____ MATERIAL PROVIDED
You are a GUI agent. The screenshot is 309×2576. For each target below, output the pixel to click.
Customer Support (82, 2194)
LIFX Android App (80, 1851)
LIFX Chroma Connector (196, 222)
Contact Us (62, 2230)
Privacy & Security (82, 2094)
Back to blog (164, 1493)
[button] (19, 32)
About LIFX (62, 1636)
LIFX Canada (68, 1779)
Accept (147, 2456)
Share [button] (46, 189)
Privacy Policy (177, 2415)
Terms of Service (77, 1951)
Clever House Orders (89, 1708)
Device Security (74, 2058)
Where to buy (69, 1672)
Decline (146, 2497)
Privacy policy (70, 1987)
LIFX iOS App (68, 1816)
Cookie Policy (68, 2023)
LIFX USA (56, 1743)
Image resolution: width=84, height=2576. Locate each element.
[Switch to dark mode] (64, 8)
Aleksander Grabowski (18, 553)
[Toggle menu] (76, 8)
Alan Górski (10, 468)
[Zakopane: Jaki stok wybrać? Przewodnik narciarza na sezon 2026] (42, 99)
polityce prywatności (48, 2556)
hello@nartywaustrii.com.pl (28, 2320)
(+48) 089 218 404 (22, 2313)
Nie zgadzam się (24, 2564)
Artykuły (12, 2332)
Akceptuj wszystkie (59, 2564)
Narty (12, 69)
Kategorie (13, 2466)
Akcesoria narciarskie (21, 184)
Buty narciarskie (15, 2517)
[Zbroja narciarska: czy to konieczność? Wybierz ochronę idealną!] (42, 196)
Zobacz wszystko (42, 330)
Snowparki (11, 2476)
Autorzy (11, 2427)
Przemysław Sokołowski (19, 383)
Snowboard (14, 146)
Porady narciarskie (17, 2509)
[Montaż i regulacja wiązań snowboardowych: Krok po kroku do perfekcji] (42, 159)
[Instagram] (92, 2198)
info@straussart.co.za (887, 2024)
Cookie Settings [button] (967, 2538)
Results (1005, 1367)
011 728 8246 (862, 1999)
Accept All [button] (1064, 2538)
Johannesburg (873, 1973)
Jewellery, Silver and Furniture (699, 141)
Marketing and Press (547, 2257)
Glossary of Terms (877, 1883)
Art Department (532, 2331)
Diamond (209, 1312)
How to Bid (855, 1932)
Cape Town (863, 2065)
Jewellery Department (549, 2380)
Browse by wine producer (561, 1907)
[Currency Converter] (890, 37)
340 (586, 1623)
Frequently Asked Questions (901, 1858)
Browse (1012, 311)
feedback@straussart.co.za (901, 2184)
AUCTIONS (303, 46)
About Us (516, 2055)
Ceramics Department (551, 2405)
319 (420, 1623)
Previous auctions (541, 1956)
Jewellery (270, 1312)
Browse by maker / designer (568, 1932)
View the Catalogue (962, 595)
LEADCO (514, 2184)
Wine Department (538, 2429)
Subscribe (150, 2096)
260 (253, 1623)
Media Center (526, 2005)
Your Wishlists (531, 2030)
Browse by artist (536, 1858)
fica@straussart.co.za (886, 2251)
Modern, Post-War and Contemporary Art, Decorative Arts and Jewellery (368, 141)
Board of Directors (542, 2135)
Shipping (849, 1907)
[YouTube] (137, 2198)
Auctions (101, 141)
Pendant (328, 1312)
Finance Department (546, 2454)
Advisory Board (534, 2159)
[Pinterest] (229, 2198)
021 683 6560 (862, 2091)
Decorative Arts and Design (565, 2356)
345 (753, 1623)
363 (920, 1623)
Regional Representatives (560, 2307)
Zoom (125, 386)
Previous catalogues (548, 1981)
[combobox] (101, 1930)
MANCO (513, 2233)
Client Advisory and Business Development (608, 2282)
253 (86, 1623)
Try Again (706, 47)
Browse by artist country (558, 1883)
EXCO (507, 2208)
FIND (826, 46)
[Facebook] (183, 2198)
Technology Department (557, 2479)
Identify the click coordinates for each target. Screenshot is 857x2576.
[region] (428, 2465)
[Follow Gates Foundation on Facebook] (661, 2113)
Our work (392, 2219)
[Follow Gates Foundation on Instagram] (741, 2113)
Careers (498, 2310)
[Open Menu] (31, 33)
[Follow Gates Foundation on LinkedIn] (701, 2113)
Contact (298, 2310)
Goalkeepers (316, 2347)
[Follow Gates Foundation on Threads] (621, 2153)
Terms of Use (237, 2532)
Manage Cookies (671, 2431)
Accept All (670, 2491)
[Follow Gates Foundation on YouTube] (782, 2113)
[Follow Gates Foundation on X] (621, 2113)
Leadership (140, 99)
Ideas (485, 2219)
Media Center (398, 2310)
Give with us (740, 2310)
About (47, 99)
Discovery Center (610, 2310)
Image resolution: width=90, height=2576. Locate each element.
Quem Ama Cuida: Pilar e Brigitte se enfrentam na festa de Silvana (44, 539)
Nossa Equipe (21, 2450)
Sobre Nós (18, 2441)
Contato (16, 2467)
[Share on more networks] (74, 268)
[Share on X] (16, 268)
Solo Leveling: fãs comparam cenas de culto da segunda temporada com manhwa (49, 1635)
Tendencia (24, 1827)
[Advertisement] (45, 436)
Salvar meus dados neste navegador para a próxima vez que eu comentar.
________
▸ GOAL OF THE EXERCISE
The stretch of entries above that starts with the line containing "Snowboard (14, 146)" and goes on through the line containing "[region] (428, 2465)" is to be transcribed exactly, and no other line is to be transcribed.

▸ EXERCISE RESPONSE
Snowboard (14, 146)
Porady narciarskie (17, 2509)
[Montaż i regulacja wiązań snowboardowych: Krok po kroku do perfekcji] (42, 159)
[Instagram] (92, 2198)
info@straussart.co.za (887, 2024)
Cookie Settings [button] (967, 2538)
Results (1005, 1367)
011 728 8246 (862, 1999)
Accept All [button] (1064, 2538)
Johannesburg (873, 1973)
Jewellery, Silver and Furniture (699, 141)
Marketing and Press (547, 2257)
Glossary of Terms (877, 1883)
Art Department (532, 2331)
Diamond (209, 1312)
How to Bid (855, 1932)
Cape Town (863, 2065)
Jewellery Department (549, 2380)
Browse by wine producer (561, 1907)
[Currency Converter] (890, 37)
340 (586, 1623)
Frequently Asked Questions (901, 1858)
Browse (1012, 311)
feedback@straussart.co.za (901, 2184)
AUCTIONS (303, 46)
About Us (516, 2055)
Ceramics Department (551, 2405)
319 (420, 1623)
Previous auctions (541, 1956)
Jewellery (270, 1312)
Browse by maker / designer (568, 1932)
View the Catalogue (962, 595)
LEADCO (514, 2184)
Wine Department (538, 2429)
Subscribe (150, 2096)
260 (253, 1623)
Media Center (526, 2005)
Your Wishlists (531, 2030)
Browse by artist (536, 1858)
fica@straussart.co.za (886, 2251)
Modern, Post-War and Contemporary Art, Decorative Arts and Jewellery (368, 141)
Board of Directors (542, 2135)
Shipping (849, 1907)
[YouTube] (137, 2198)
Auctions (101, 141)
Pendant (328, 1312)
Finance Department (546, 2454)
Advisory Board (534, 2159)
[Pinterest] (229, 2198)
021 683 6560 (862, 2091)
Decorative Arts and Design (565, 2356)
345 (753, 1623)
363 (920, 1623)
Regional Representatives (560, 2307)
Zoom (125, 386)
Previous catalogues (548, 1981)
[combobox] (101, 1930)
MANCO (513, 2233)
Client Advisory and Business Development (608, 2282)
253 (86, 1623)
Try Again (706, 47)
Browse by artist country (558, 1883)
EXCO (507, 2208)
FIND (826, 46)
[Facebook] (183, 2198)
Technology Department (557, 2479)
Identify the click coordinates for each target. Screenshot is 857x2576.
[region] (428, 2465)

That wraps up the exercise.